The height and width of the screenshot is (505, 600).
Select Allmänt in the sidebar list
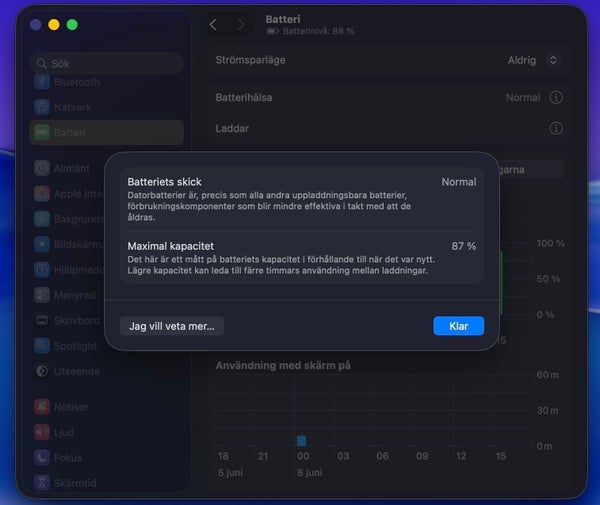(73, 168)
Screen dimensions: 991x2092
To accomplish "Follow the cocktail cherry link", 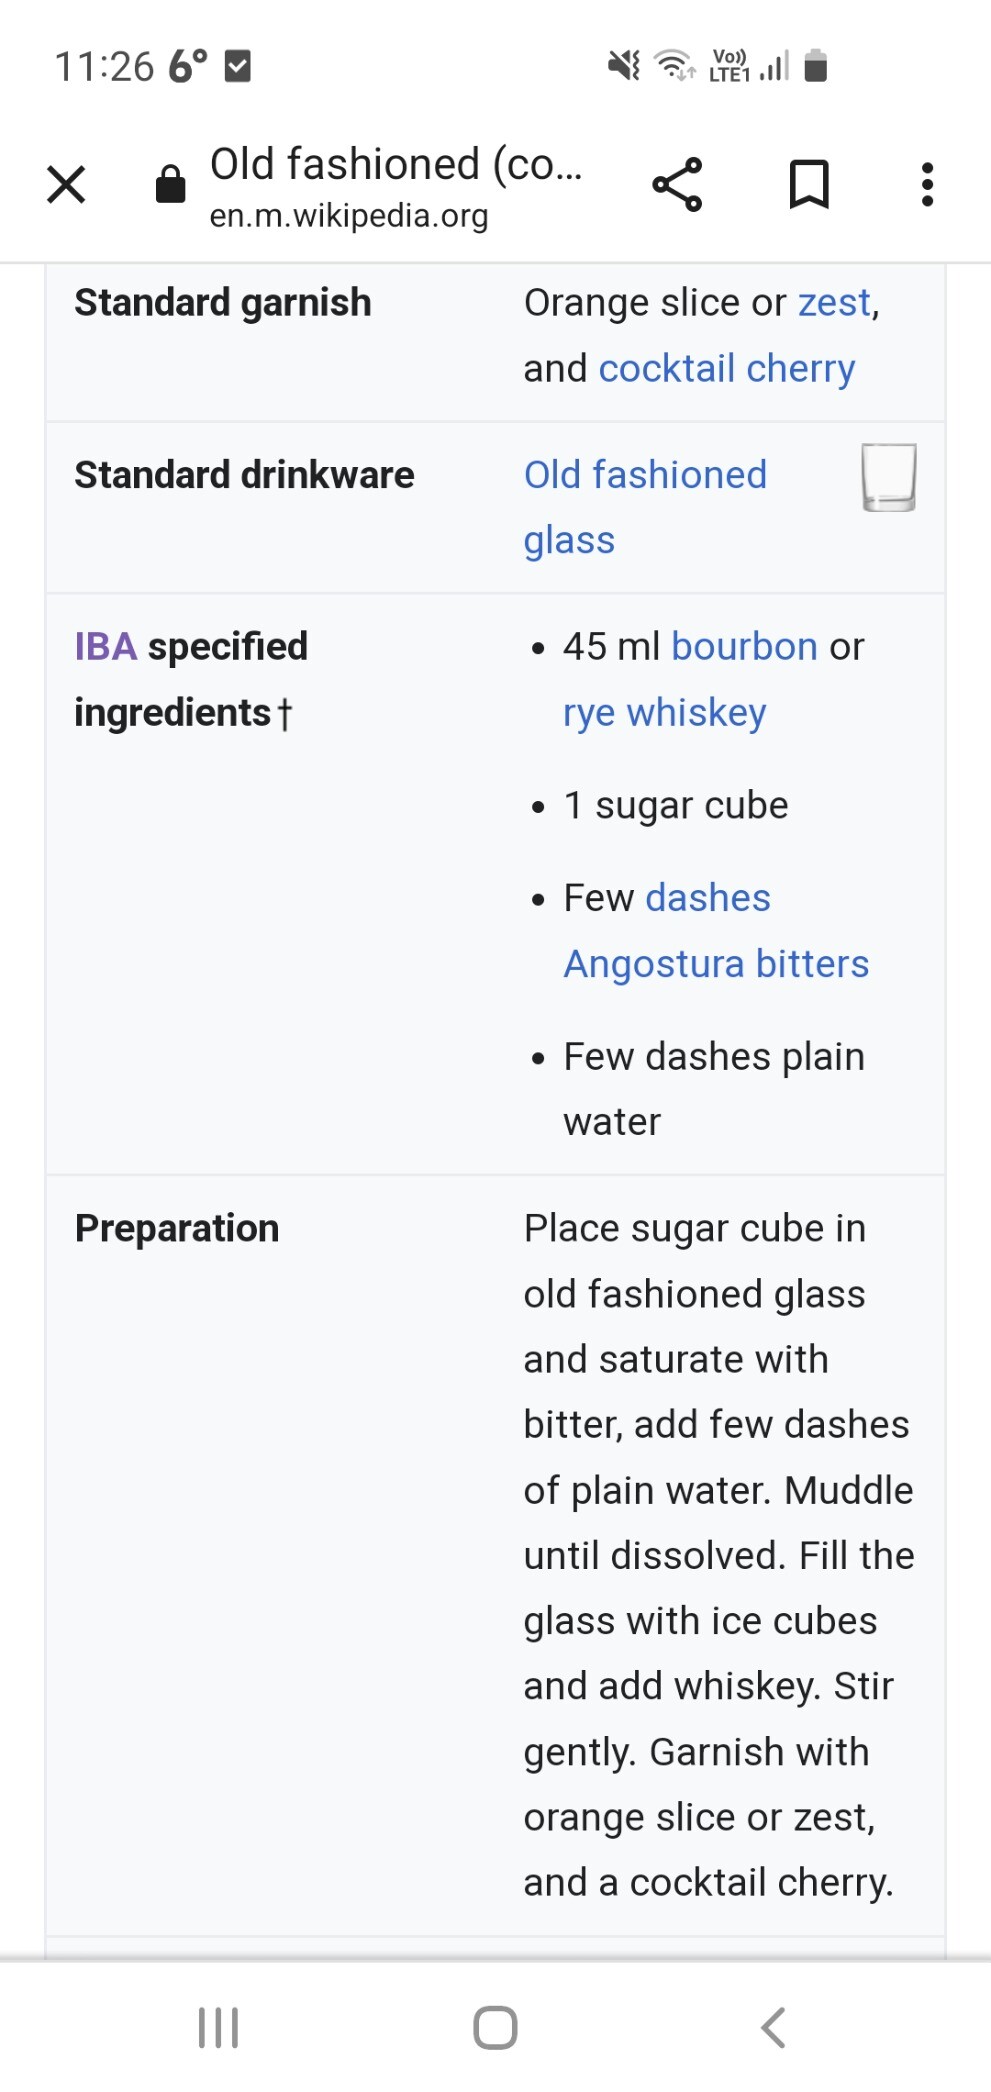I will point(726,368).
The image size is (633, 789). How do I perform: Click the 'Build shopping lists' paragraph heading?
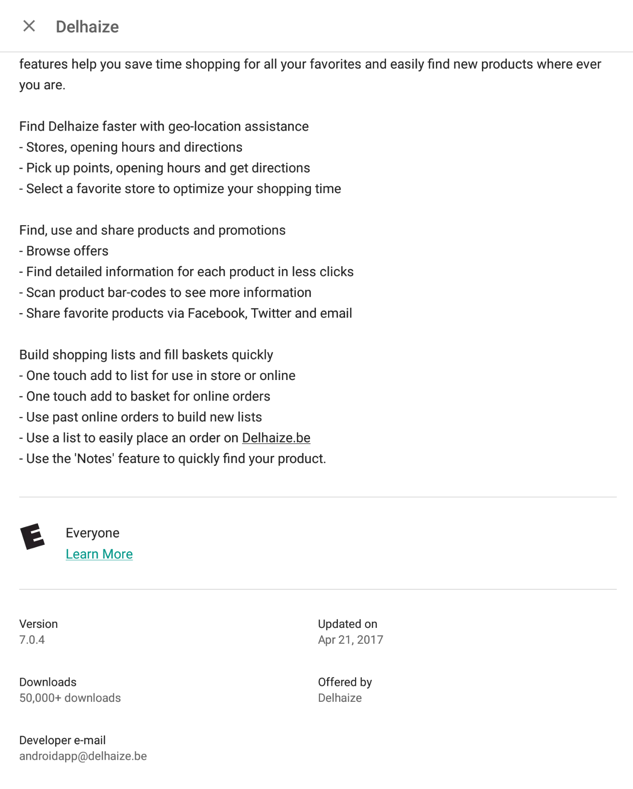(146, 355)
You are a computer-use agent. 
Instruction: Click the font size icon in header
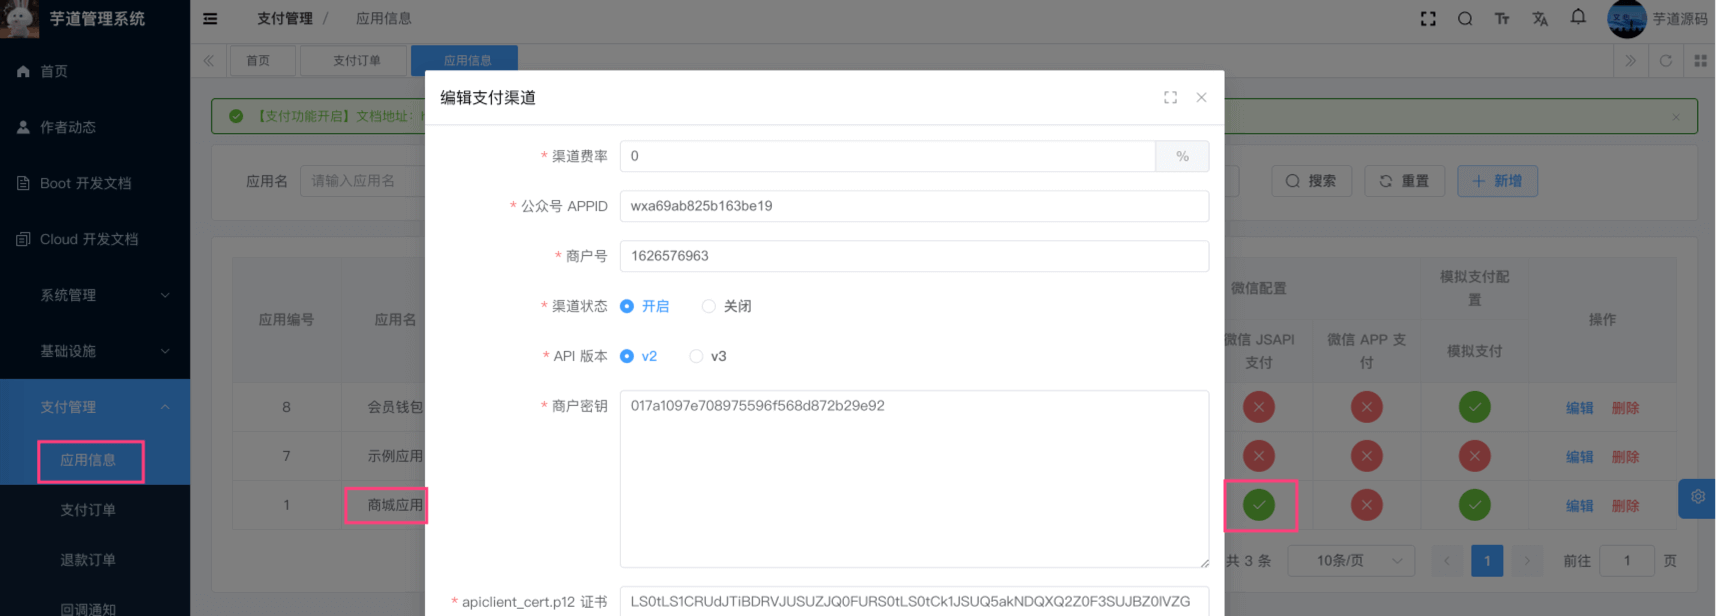[1502, 19]
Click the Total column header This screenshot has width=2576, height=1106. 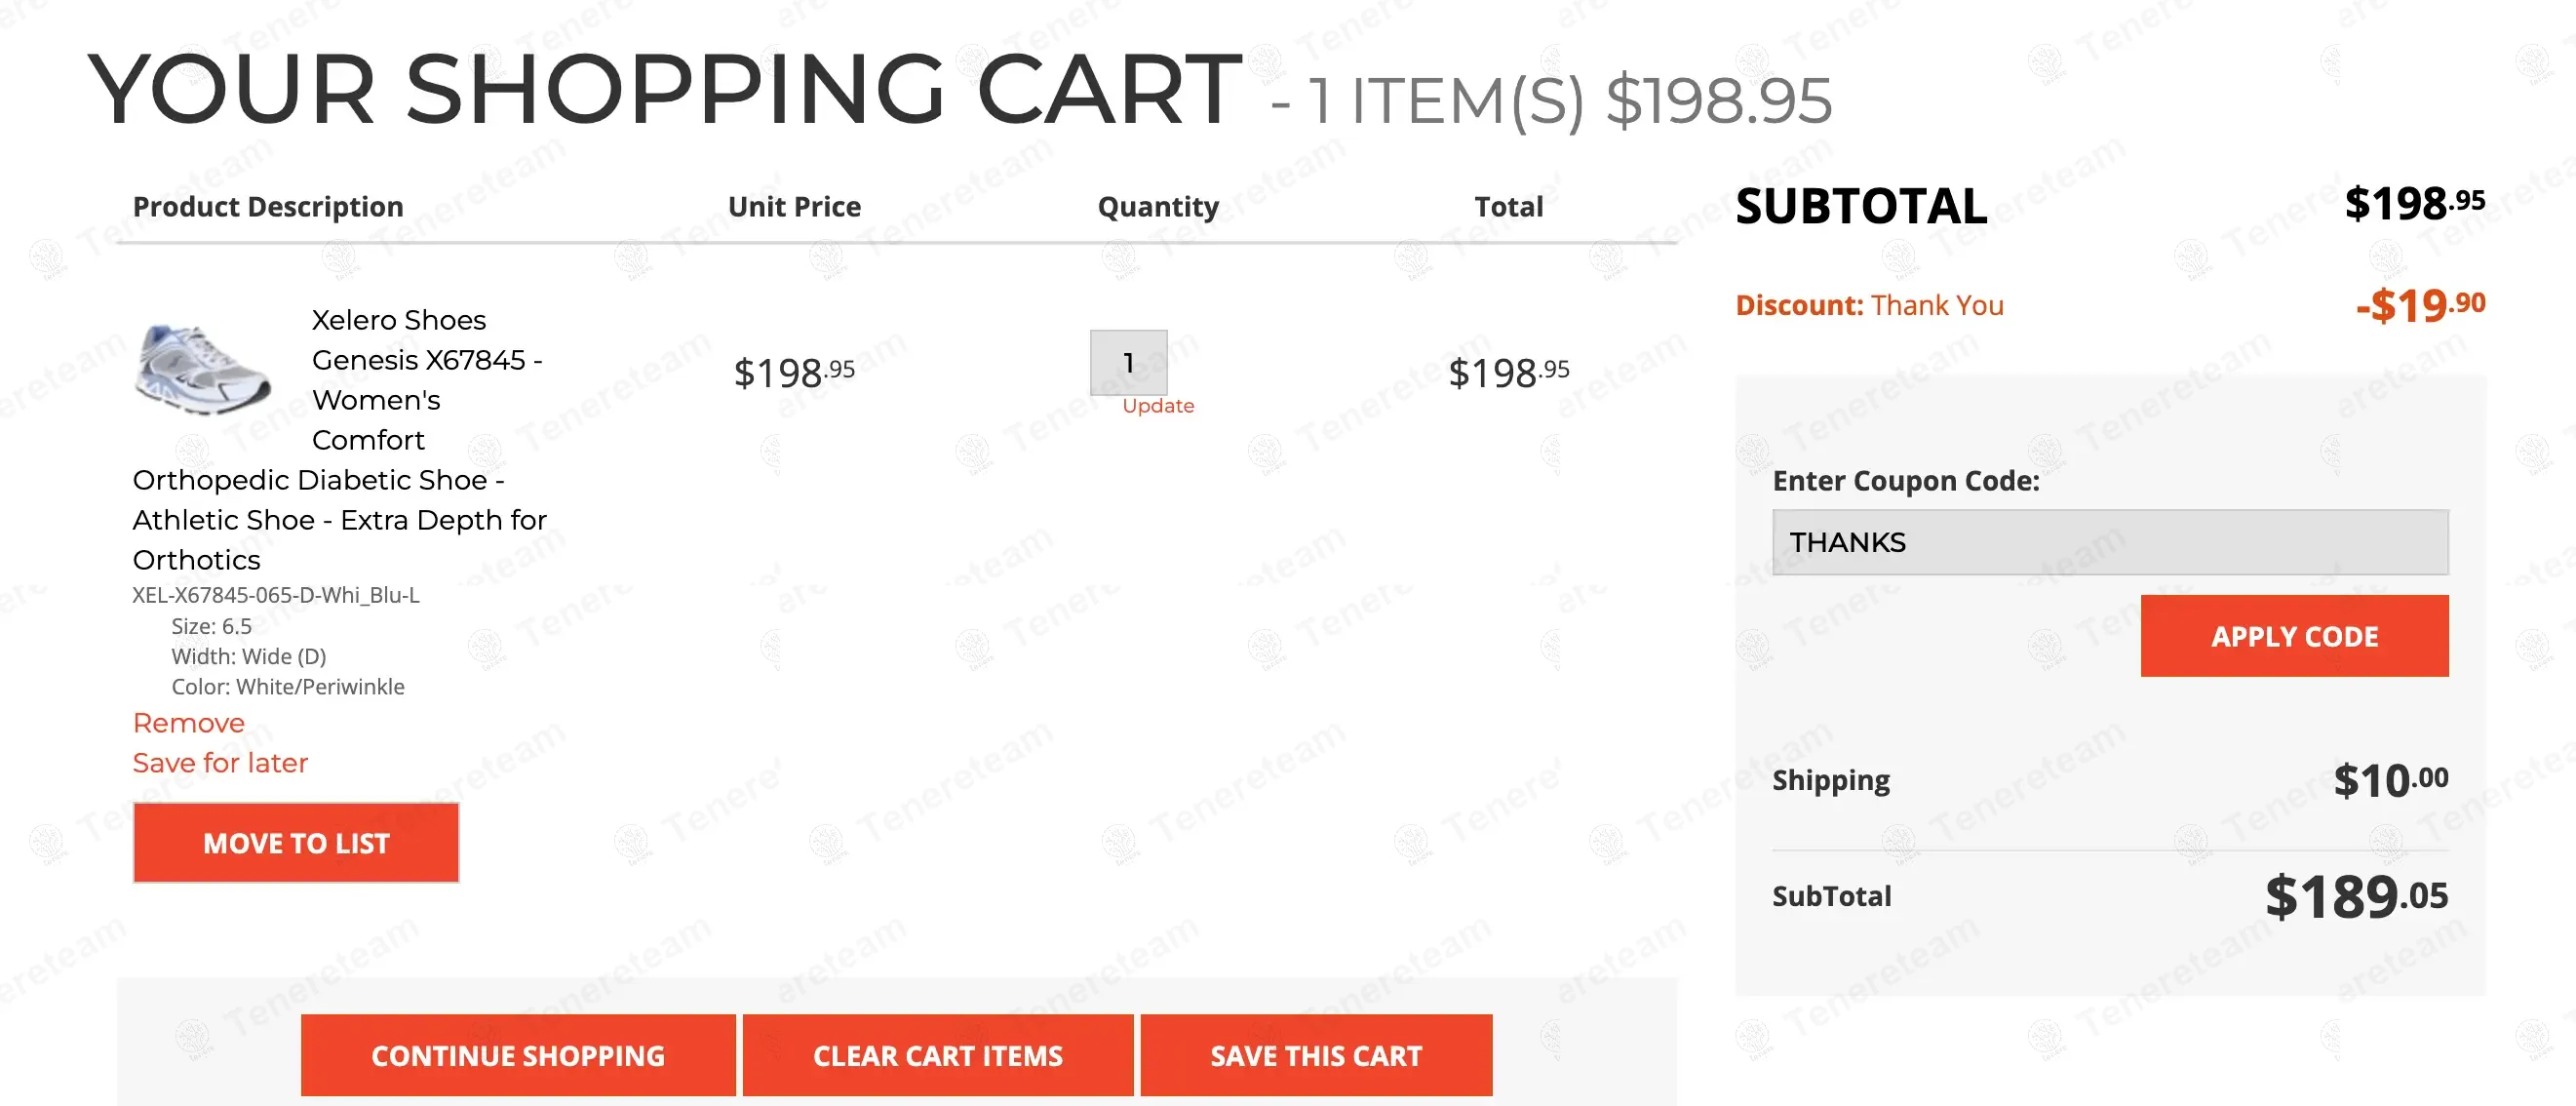[x=1508, y=207]
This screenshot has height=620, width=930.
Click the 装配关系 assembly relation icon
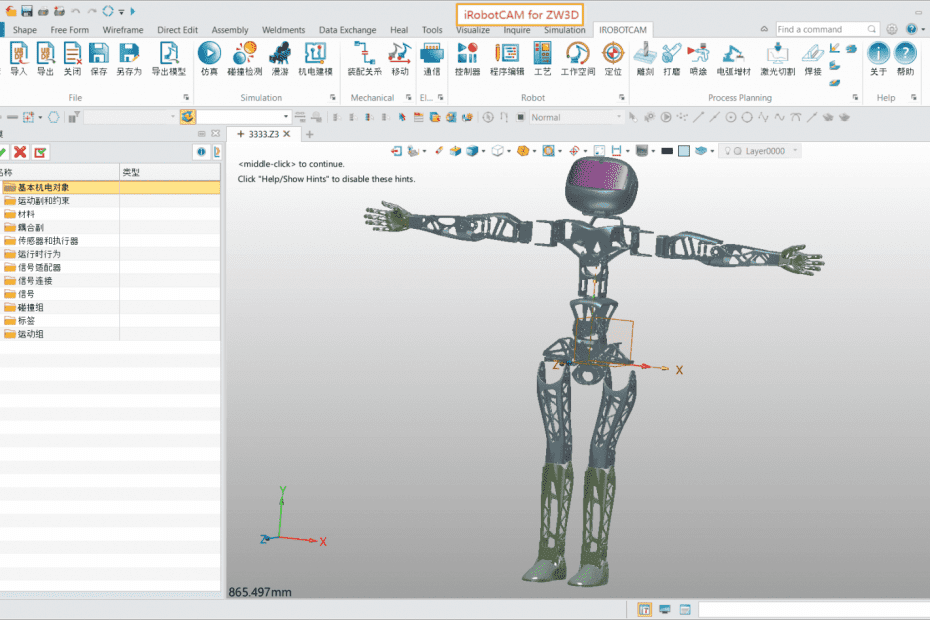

*Aim of the exercise*: All lines from the one containing "This screenshot has height=620, width=930." through the end of the entries, both ends included, should be written out exactly, with no pictures.

*Expected answer*:
This screenshot has height=620, width=930.
Click the 装配关系 assembly relation icon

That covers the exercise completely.